Vítor Norinha
vnorinha@gmail.com
Desde os EUA até à América Latina, passando pela Europa, África e Ásia, este será o ano de todas as eleições. E com os novos ciclos eleitorais aumenta o nível de incerteza para empresas expostas ao mercado internacional, alerta o segurador francês Coface. Referem estes analistas que teremos eleições tensas, descontentamento social, mudanças na política dos EUA e reconfigurações geopolíticas o que se traduz num ano decisivo, mas “sem promessa de maior clareza”. Aquilo que se vê nos vários continentes “é a mobilização social que é mais frequente, mais organizada e mais estrutural e que cria focos de volatilidade que podem afetar operações empresariais, estabilidade regulatória e o clima de investimento”.
Por outro lado, temos o redesenho de fluxos comerciais e a exigir às empresas uma abordagem mais resiliente em face do risco-país. Estas orientações derivam de tensões militares, decisões tarifárias controversas e incerteza jurídica nos EUA.

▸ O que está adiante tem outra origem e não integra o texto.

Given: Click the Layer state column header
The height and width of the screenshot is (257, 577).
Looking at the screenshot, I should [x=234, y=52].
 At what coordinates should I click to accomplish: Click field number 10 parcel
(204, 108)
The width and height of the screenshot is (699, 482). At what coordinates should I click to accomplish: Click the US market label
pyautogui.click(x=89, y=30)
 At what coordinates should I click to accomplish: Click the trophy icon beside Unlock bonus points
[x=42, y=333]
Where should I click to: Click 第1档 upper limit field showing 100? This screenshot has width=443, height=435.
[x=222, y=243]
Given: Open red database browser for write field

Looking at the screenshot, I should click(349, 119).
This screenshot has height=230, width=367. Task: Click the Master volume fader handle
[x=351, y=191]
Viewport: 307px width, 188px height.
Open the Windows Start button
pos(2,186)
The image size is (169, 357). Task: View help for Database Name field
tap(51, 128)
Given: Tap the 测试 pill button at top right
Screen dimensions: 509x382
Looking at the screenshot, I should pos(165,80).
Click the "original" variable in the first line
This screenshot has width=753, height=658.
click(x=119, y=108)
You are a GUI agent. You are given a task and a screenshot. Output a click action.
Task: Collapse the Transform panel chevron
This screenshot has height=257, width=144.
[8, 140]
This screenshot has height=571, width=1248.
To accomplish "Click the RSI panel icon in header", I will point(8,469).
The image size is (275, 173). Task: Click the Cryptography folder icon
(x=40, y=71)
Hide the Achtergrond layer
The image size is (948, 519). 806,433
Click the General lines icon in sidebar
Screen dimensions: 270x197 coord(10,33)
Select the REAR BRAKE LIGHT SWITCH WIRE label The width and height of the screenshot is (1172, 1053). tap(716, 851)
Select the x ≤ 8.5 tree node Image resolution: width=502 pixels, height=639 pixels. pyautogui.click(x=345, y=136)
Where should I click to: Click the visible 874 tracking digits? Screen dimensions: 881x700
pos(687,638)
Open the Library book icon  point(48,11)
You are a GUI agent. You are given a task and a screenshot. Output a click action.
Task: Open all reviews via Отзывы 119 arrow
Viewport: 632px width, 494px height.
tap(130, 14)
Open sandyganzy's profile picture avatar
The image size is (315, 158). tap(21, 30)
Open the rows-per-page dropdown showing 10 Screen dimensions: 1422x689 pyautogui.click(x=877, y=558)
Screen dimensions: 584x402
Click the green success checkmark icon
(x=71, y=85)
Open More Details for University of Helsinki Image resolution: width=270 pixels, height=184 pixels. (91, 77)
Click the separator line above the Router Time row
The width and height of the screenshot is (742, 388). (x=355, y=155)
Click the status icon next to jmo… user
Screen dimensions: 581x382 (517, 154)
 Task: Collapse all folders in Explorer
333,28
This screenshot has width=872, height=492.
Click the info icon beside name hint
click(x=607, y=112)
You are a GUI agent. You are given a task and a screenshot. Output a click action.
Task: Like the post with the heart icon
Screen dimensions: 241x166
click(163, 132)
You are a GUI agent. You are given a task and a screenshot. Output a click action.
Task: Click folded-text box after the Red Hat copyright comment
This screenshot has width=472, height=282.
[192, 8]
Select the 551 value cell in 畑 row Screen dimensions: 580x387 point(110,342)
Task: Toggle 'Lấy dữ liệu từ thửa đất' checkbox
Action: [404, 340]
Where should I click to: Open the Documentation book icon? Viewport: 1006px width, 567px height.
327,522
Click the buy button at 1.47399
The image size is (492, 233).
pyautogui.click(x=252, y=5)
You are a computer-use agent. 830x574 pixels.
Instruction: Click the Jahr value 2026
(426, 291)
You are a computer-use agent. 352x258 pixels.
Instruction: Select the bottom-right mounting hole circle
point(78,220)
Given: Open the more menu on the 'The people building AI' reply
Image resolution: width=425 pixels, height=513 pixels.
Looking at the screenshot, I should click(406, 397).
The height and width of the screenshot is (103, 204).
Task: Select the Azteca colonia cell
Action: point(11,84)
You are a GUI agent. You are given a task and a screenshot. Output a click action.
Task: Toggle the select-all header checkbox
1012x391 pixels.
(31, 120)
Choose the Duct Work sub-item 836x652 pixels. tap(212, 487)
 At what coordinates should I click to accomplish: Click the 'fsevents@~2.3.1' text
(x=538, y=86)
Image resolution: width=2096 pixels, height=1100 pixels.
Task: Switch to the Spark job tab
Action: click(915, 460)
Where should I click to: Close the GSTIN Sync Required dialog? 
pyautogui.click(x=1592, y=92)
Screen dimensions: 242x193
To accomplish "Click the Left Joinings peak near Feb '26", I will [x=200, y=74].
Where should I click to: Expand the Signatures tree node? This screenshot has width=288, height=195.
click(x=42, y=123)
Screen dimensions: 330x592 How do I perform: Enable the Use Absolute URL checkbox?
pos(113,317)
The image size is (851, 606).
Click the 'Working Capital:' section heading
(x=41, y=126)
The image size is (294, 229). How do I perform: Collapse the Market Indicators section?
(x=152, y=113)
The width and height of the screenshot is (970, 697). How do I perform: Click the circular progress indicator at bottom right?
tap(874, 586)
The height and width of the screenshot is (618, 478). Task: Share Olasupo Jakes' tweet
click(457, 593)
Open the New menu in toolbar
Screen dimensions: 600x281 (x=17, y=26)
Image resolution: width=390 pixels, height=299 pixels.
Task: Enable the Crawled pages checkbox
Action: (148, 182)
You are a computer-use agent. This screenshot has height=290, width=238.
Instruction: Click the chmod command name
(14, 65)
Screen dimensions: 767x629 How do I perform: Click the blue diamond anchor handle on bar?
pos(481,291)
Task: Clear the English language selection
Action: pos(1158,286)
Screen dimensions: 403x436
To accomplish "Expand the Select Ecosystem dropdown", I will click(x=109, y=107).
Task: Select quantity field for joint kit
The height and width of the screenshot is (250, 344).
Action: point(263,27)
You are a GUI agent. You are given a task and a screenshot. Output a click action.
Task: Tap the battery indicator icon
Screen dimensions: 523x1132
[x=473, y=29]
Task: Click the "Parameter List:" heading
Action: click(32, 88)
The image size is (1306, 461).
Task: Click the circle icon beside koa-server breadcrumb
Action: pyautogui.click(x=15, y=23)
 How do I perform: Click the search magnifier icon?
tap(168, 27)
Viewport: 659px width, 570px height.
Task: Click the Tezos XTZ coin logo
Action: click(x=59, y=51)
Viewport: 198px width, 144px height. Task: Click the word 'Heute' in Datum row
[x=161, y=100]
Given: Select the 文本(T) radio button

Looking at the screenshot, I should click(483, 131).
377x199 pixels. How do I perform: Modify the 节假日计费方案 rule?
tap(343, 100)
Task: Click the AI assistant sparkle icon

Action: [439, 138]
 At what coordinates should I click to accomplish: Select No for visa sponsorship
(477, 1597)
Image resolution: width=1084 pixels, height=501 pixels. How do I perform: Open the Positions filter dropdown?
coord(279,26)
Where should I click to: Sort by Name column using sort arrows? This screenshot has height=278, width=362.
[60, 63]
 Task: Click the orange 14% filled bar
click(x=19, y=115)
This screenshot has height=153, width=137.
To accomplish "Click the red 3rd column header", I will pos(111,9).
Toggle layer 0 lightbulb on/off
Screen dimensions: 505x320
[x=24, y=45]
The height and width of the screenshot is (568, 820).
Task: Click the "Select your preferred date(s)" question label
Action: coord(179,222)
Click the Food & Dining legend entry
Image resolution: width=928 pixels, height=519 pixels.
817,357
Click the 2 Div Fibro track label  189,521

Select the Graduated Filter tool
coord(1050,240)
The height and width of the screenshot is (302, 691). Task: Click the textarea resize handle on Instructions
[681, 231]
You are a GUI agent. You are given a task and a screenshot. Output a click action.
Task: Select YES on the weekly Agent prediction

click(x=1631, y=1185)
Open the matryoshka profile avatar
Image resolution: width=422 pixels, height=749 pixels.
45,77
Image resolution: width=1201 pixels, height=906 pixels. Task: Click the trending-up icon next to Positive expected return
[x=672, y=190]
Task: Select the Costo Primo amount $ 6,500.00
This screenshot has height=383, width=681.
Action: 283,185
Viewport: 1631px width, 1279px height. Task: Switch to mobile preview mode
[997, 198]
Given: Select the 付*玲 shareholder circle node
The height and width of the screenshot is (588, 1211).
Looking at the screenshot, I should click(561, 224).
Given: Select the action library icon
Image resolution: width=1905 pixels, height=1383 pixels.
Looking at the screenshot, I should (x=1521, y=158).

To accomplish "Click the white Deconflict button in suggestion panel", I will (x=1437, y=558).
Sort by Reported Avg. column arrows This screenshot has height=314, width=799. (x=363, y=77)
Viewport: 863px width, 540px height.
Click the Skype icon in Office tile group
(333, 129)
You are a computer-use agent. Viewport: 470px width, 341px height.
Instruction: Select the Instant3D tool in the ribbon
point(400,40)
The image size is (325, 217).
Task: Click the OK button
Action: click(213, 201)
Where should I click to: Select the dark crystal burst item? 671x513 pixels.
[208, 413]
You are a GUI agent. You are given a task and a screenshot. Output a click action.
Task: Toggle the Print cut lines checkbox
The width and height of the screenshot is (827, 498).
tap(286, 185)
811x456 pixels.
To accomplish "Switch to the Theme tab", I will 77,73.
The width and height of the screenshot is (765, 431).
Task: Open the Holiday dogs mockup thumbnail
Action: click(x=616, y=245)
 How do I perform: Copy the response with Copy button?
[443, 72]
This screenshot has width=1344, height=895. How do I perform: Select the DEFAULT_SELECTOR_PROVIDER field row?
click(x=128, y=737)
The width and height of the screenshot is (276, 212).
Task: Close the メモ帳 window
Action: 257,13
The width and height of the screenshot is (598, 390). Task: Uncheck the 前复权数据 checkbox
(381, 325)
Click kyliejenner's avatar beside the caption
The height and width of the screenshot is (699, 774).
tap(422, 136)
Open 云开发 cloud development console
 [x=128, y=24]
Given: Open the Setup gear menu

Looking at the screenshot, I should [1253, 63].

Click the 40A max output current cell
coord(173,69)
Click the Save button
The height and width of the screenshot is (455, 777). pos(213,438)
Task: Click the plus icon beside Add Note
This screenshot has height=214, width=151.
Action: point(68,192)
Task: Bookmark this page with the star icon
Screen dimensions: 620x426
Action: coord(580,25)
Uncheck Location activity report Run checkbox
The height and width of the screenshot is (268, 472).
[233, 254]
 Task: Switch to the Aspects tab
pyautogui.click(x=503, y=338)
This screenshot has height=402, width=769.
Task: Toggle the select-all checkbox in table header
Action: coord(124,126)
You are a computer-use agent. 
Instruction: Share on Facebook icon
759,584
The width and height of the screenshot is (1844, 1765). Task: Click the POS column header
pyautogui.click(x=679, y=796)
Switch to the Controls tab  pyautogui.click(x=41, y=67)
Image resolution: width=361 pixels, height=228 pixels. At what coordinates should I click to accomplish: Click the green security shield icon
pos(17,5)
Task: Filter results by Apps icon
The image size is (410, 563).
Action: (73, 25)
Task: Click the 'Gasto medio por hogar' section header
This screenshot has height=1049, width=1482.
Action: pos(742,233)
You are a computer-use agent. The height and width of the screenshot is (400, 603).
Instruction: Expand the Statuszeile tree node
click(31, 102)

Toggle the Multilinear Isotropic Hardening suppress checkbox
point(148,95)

Na análise anual de risco político e social são identificados os impactos diretos nas empresas, no comércio internacional e nas decisões de investimento. Refere o segurador que o risco político global atingiu os 41,1%, um máximo histórico, numa tendência que dizem ser estrutural e que é impulsionada pelo aprofundamento dosa conflitos armados, casos da Ucrânia e Médio Oriente, e pelo aumento da agitação interna violenta e que abala os poderes estabelecidos. Isto faz com que as empresas internacionais, as empresas que atuam no comércio internacional, incorporem os riscos políticos como um dos parâmetros nas suas estratégias de desenvolvimento e nas decisões de investimento durante o ano de 2026.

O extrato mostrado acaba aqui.